Sevenmacs,
I almost mentioned the engine mounts, I sheared many of them, always caught them before they went though - but it's all the same issue, the frame on these guys just flexes all over the place.
- find an extra computer, before they don't exist anymore, you are likely going to need one at some point. If you can't find one, contact Zenith directly. When it starts to idle down on you, shut down, not start hot, or any other "seems like a random kill sensor failure" - that will be your culprit. For now, I'd put in a makeshift heat shield and muffler wrap it.
- find someone to solidify that frame, gusset and weld as many of the bolted together areas you can, re-drill and tap to higher grade stainless nuts/bolts as well anywhere you can.
- no advice on a flexing coupler, i'm going to assume it incorporates rubber components, and it gets ridiculously hot in that area - be ready to change them on the regular if you go that way, and install extra belts and zip tie them out of the way, when a belt fails you have more on the ready without needing to pull a coupler apart.

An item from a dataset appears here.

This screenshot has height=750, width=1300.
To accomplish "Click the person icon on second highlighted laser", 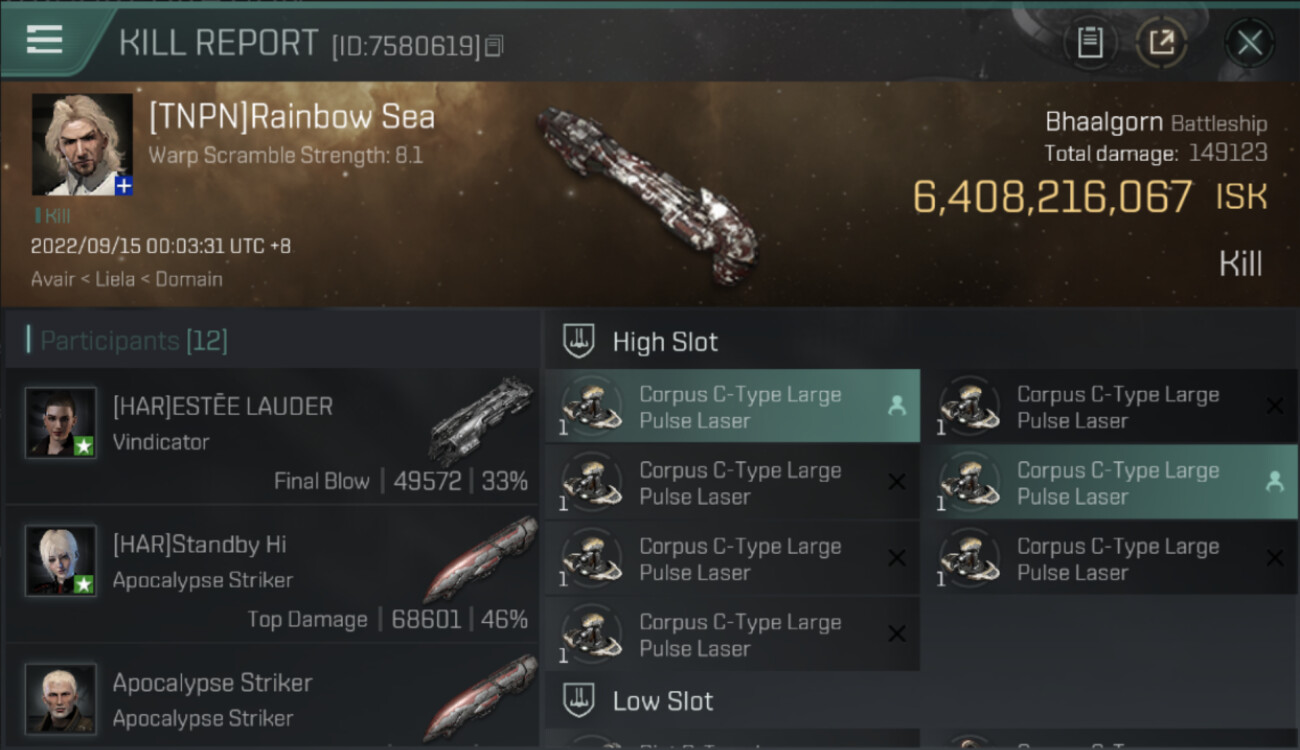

- look for any wires on that TM near hot components, many of them had wires way to close to the hx'er components. Muffler wrap is your best friend here.

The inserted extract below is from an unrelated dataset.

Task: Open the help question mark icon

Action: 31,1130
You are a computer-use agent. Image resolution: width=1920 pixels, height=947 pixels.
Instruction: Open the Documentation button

- if you have the vacuum driven diverter, same deal, muffler wrap those hoses, put longer ones on and reroute them away from the metal exhaust and diverter components.
- a lot of the plumbing in these were left to lie and rub, cut up some old hose split it, wrap areas where hoses and hp lines rub on anything or lie on anything.

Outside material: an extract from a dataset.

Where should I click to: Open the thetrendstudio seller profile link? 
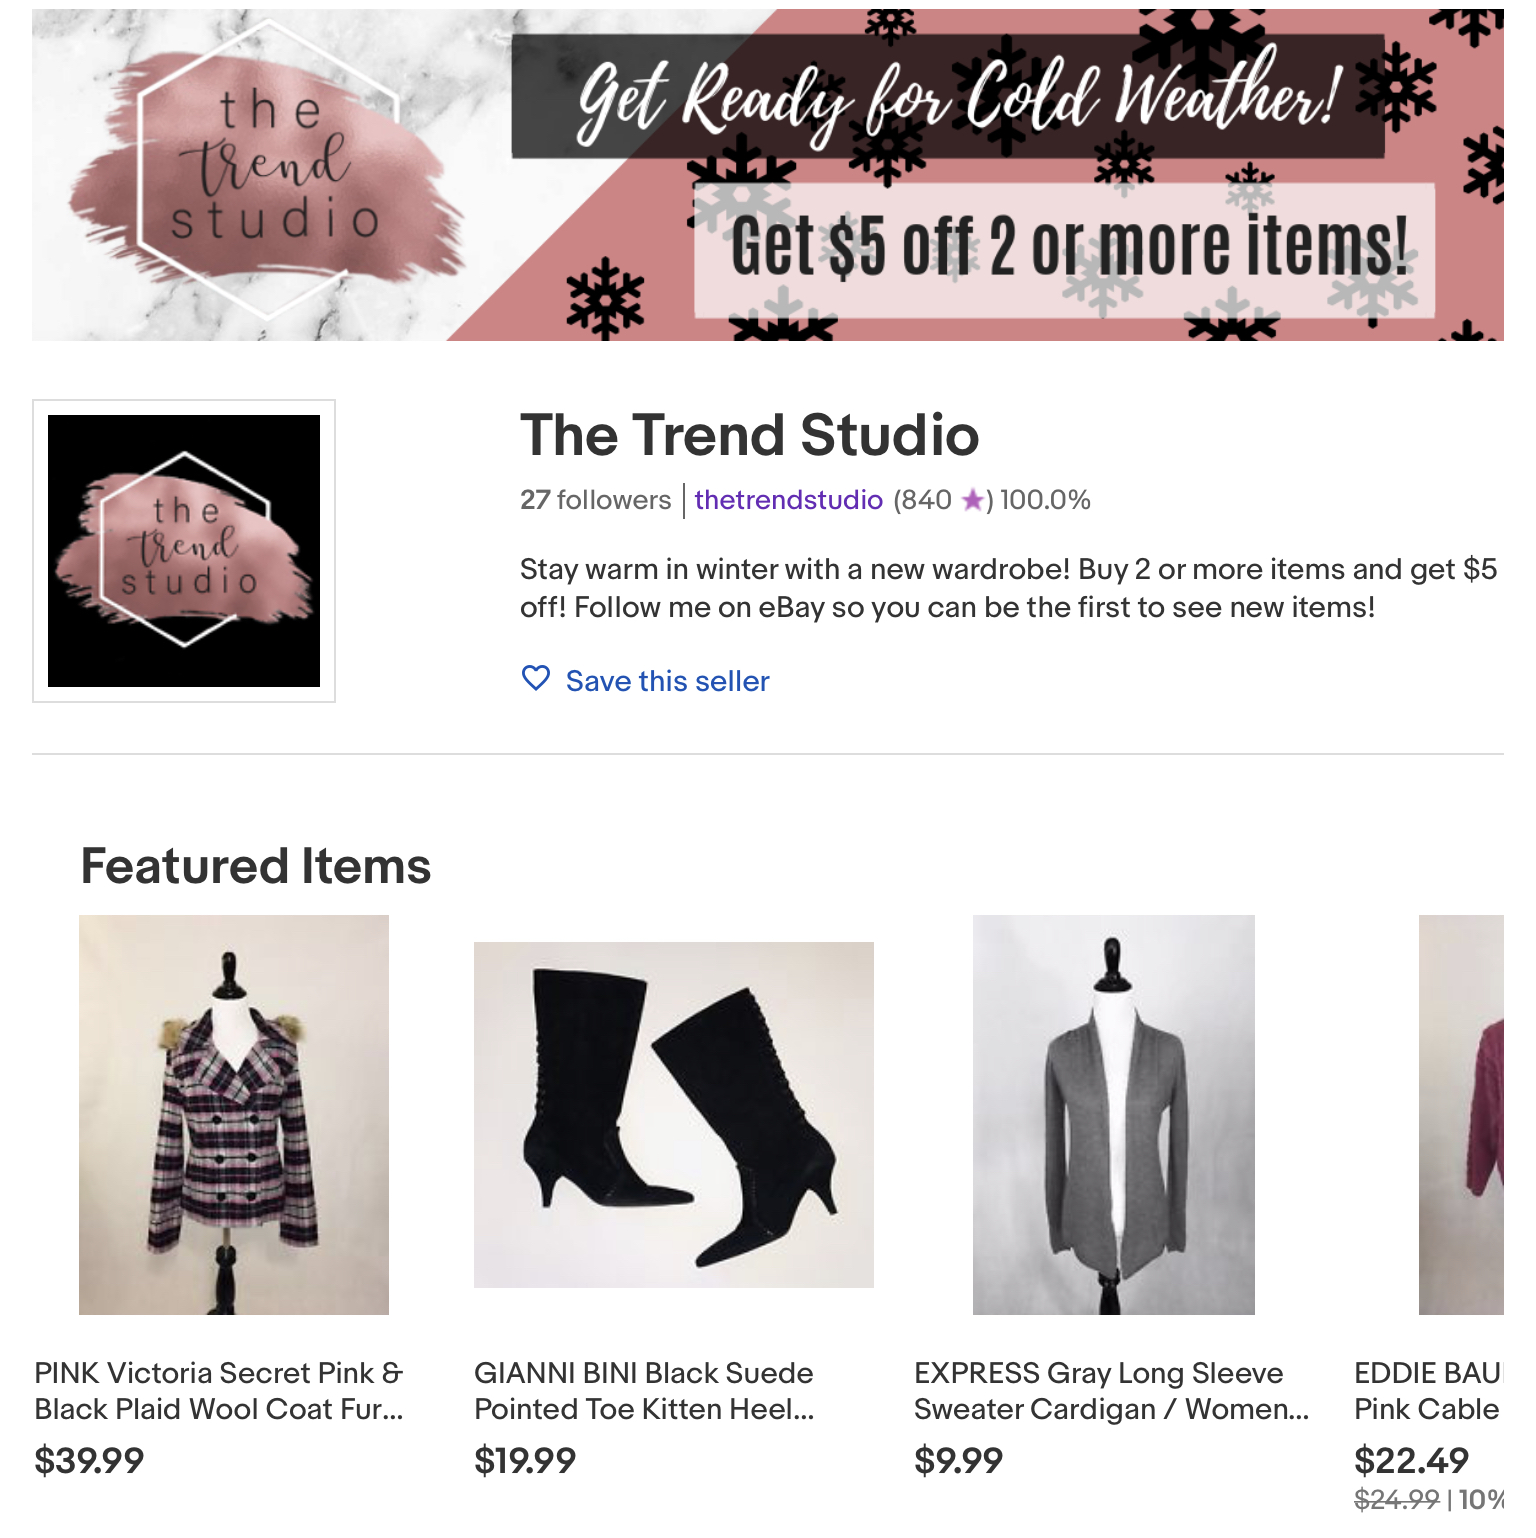click(786, 501)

- keep the machine descaled or put a softener on it.
- you have a solenoid under the water box mounted on the frame, another part I'd look for and hang on to a spare of, same with all the temp kill switches in the HX system.
- I'd highly recommend changing the cast zinc coated blower inlet out with an aluminum one like
Prochem uses, with a relief built in it. That cast elbow will consistently let rust chunks freely be eaten by your blower, all it will take is one a little to large for it to chew and you'll be replacing it again.
- keep a metal coat hanger with you, when the diverter susyem fails, you can rig it half open half closed to at least get you through a day or two to fix it (diverter issues were a big problem for us). You can get the control arm from grainer, another have on the ready part. when that goes it's either your arm, vac line, or the diverter solenoid valve.
- biggest piece of advice, start putting money aside for another TM. I wouldn't count on another 2000 hours out of this guy.